Weeknote 2026 W7
2026-02-13This is the first weeknotes I’ve done. I’m not sure if there’s any particular audience for this, and I’m not really explaining things in any depth, but I find writing with the idea that someone else might read what I’m writing to stimulate me more than writing in a diary, and perhaps half-baked ideas that I have may be interesting to other people.
Observational Type Theory for QIITs
This week I visited Bob Atkey in Glasgow to talk about using observational type theory for quotient inductive inductive types, and to hack around on a prototype elaborator that I have been working on.
This has a lot of subproblems!
Adding equality
Before I came to Glasgow, my elaborator did not have any kind of equality type. I wanted to do observational equality types because there is a good treatment of quotient types in observational equality types.
Talking with Bob really helped me understand what makes observational type theory tick. In particular, observational type theory very carefully avoids ever looking at the proofs of equality types. It is surprisingly subtle how to recover normalization and canonicity in this setting, and it wasn’t until Bob was looking over my shoulder as I wrote the evaluator that some of the smaller details actually made sense to me.
I am worried about how observational equality will interact with unification. I had an idea on the train on Wednesday, which was to weaken proof irrelevance (which conflicts with unification) to saying that the equality type between two proofs of a proposition was a definitional singleton.
However, if I’m going to do this in OTT, I have to actually do a lot more computation with proofs of equalities than is typically done. Anyways, it’s an interesting design space. I still have to understand unification better.
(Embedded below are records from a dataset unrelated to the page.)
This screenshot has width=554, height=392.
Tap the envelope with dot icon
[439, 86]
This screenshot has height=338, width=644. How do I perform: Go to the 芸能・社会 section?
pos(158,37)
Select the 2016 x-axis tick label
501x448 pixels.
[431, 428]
Identifying which theories should support free models
In my type theory, if I have
theory Graph := sig
V : Query
E : V -> V -> Query
end
theory Paths (G : Graph) := sig
open G
P : V -> V -> Query
refl : (v : V) -> P v v
snoc : (a b c : V) -> P a b -> E b c -> E a c
end
then for any G : Graph, I should be able to ask for the free model of Paths G. However, it is not true that I should be able to ask for the free model of G.V. The difference is that Paths G only postulates elements of types that it also postulates. Bob had the idea of handling this with a modality, which “locked away” all previous types and prevented them from showing up in the codomain of a term constructor. However, we couldn’t figure out what the semantics for such a modality would be, and thus we couldn’t figure out if using such a modality would actually allow us to conclude that certain theories had free models. So we put that aside for the time being.
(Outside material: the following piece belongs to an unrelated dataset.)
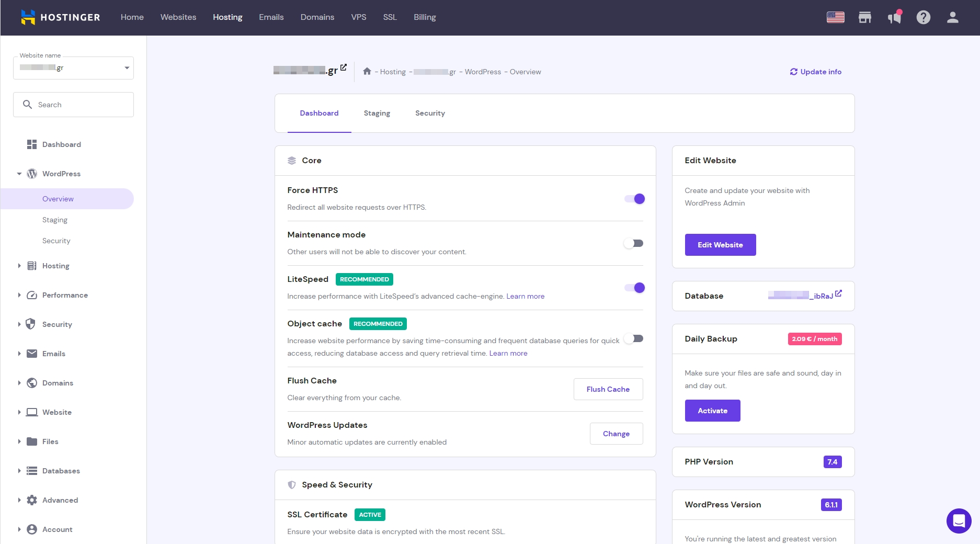Open the Website name dropdown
Computing an appropriate elimination principle for the free models.
With Bob’s help, I was able to do something that I’ve wanted to do for a while but never quite figured out the right induction step for: do a logical-relations style computation of the type of homomorphisms for a theory, e.g. the \(-^M\) part of the AMDS interpretation in Andras’s thesis.
This gives the type of the recursor for a free model of a theory. And I think similar techniques would help build the displayed models and sections of a displayed model, which would allow me to type the inductor for a free model of a theory.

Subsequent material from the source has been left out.